Format every line of the rows below as a JSON list of strings, one string per line. Omit blank lines, and leave the pictures out.
### Given data ###
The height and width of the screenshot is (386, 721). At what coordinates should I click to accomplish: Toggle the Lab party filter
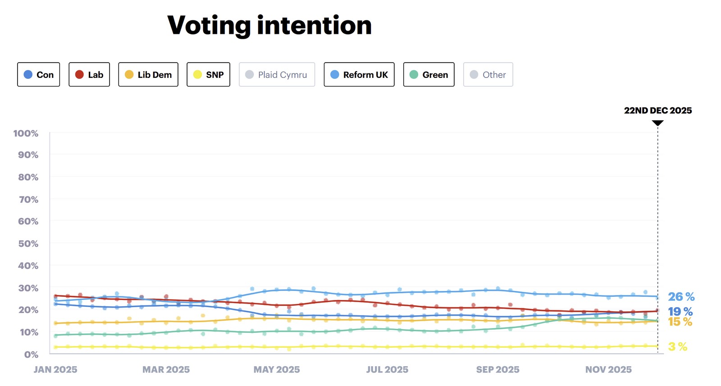(89, 75)
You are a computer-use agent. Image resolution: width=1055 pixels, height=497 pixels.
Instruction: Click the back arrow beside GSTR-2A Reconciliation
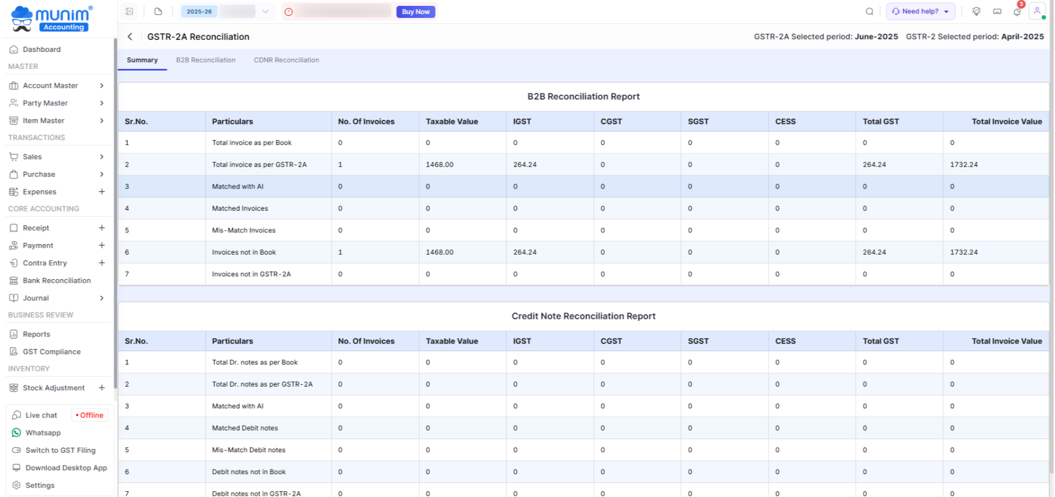point(130,37)
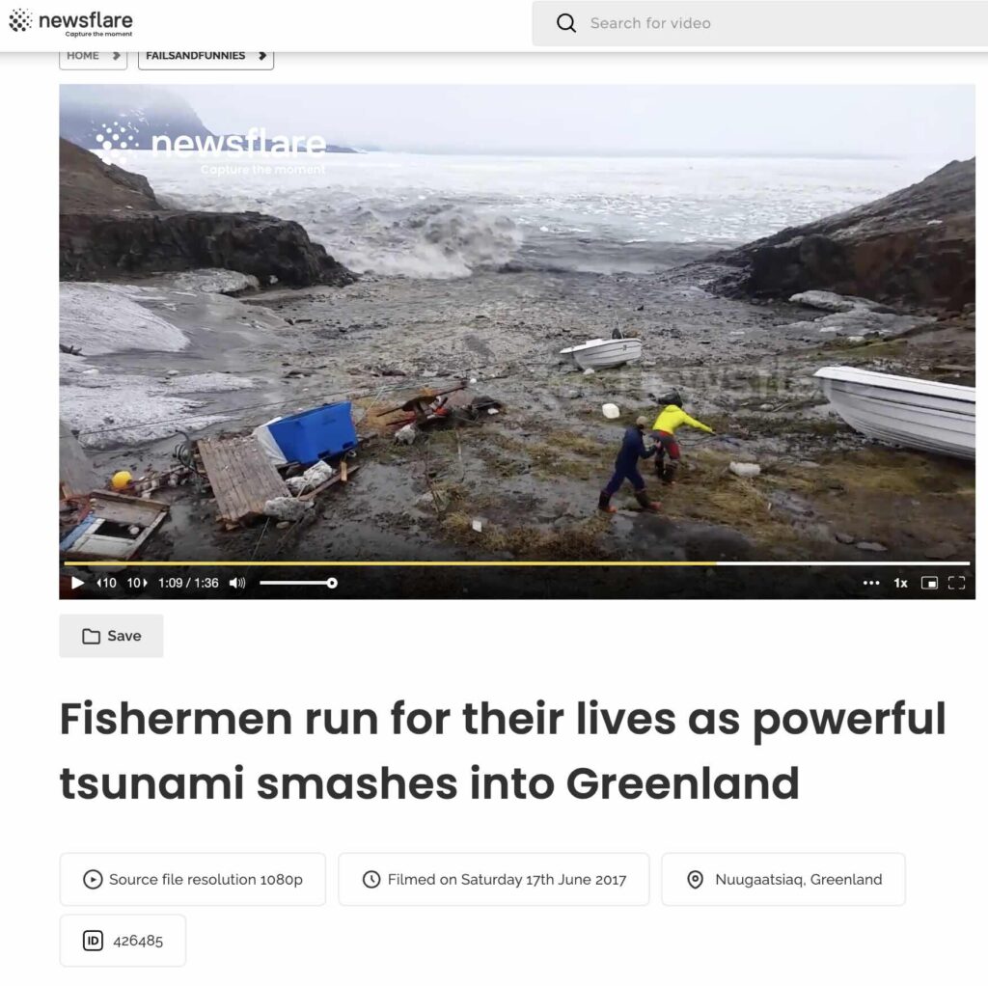Mute the video via speaker icon
This screenshot has width=988, height=986.
click(237, 583)
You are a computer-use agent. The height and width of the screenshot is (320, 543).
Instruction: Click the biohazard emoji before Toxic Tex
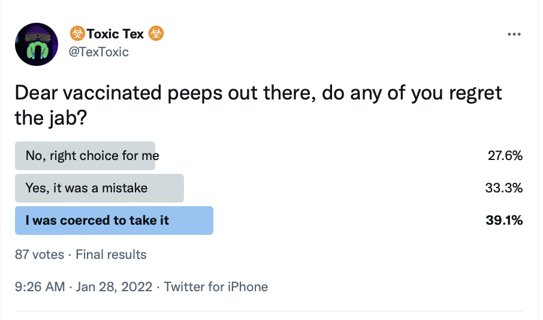(x=77, y=34)
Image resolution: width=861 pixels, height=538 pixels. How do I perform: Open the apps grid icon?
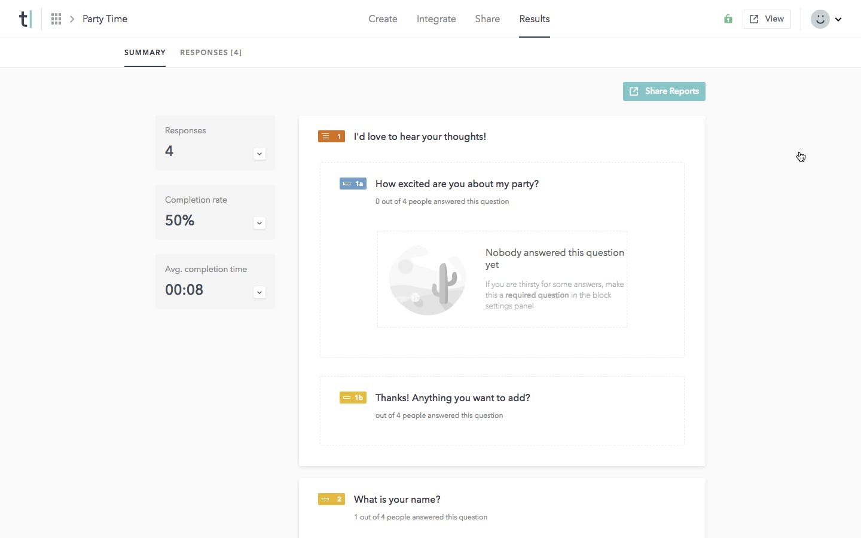coord(56,19)
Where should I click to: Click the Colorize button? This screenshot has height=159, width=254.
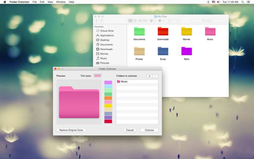[149, 130]
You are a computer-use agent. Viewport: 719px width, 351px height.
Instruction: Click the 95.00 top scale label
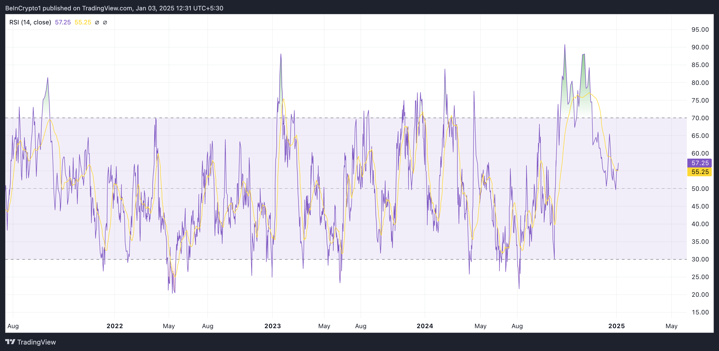[700, 30]
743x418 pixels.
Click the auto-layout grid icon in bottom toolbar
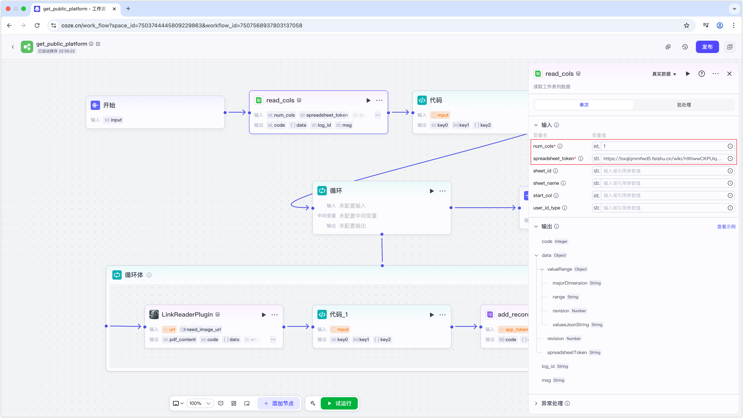(234, 403)
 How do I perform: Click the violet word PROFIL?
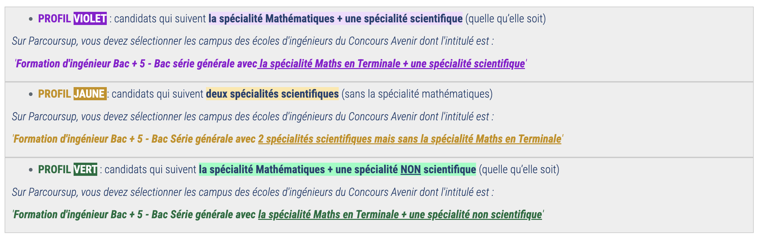pos(55,18)
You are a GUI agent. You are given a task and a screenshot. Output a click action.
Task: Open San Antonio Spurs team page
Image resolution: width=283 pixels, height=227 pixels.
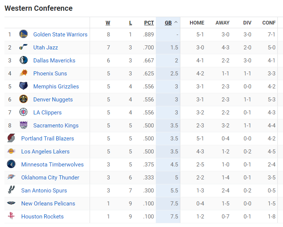(x=44, y=191)
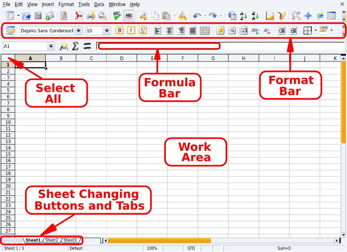Toggle italic text formatting

pos(131,30)
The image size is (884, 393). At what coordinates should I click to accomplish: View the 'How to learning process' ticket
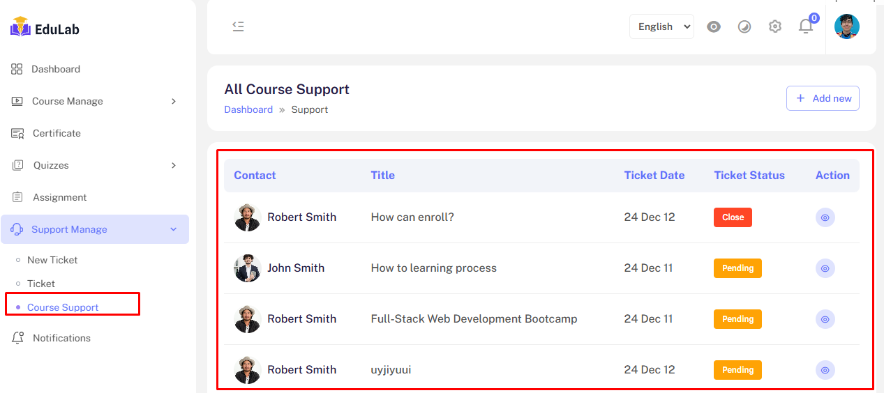pyautogui.click(x=825, y=268)
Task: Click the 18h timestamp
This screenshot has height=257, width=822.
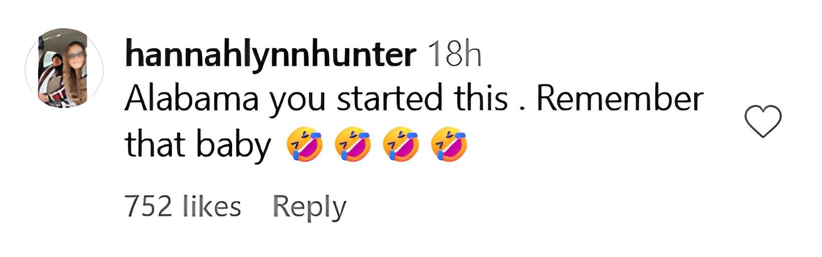Action: point(453,55)
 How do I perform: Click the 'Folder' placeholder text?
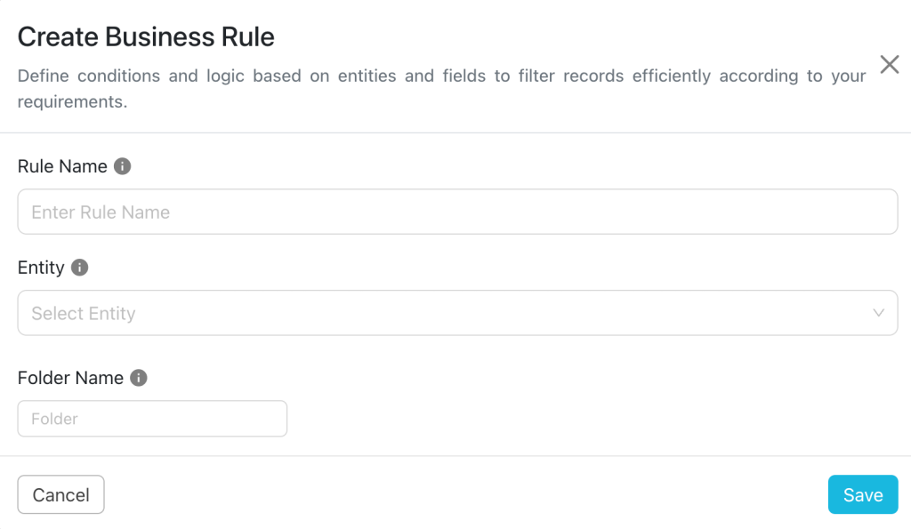click(x=54, y=419)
###
*In response*
[
  "The height and width of the screenshot is (386, 721). At what coordinates should I click to accomplish: Toggle the Lab party filter",
  "(89, 75)",
  "You are a computer-use agent. Image resolution: width=1055 pixels, height=497 pixels.",
  "Instruction: Click the back arrow beside GSTR-2A Reconciliation",
  "point(130,37)",
  "Mute the video via speaker icon",
  "This screenshot has width=988, height=986.",
  "click(237, 583)",
  "You are a computer-use agent. The height and width of the screenshot is (320, 543).",
  "Instruction: Click the biohazard emoji before Toxic Tex",
  "(x=77, y=34)",
  "Image resolution: width=861 pixels, height=538 pixels. How do I perform: Open the apps grid icon?",
  "coord(56,19)",
  "Where should I click to: Click the Colorize button? This screenshot has height=159, width=254.",
  "[149, 130]",
  "You are a computer-use agent. Viewport: 719px width, 351px height.",
  "Instruction: Click the 95.00 top scale label",
  "[700, 30]",
  "743x418 pixels.",
  "Click the auto-layout grid icon in bottom toolbar",
  "(234, 403)",
  " How do I perform: Click the violet word PROFIL?",
  "pos(55,18)",
  "You are a GUI agent. You are given a task and a screenshot. Output a click action.",
  "Task: Open San Antonio Spurs team page",
  "Image resolution: width=283 pixels, height=227 pixels.",
  "(x=44, y=191)",
  "Toggle italic text formatting",
  "pos(131,30)",
  "The image size is (884, 393). At what coordinates should I click to accomplish: View the 'How to learning process' ticket",
  "pyautogui.click(x=825, y=268)",
  "Task: Click the 18h timestamp",
  "This screenshot has height=257, width=822.",
  "Action: point(453,55)",
  " How do I perform: Click the 'Folder' placeholder text?",
  "click(x=54, y=419)"
]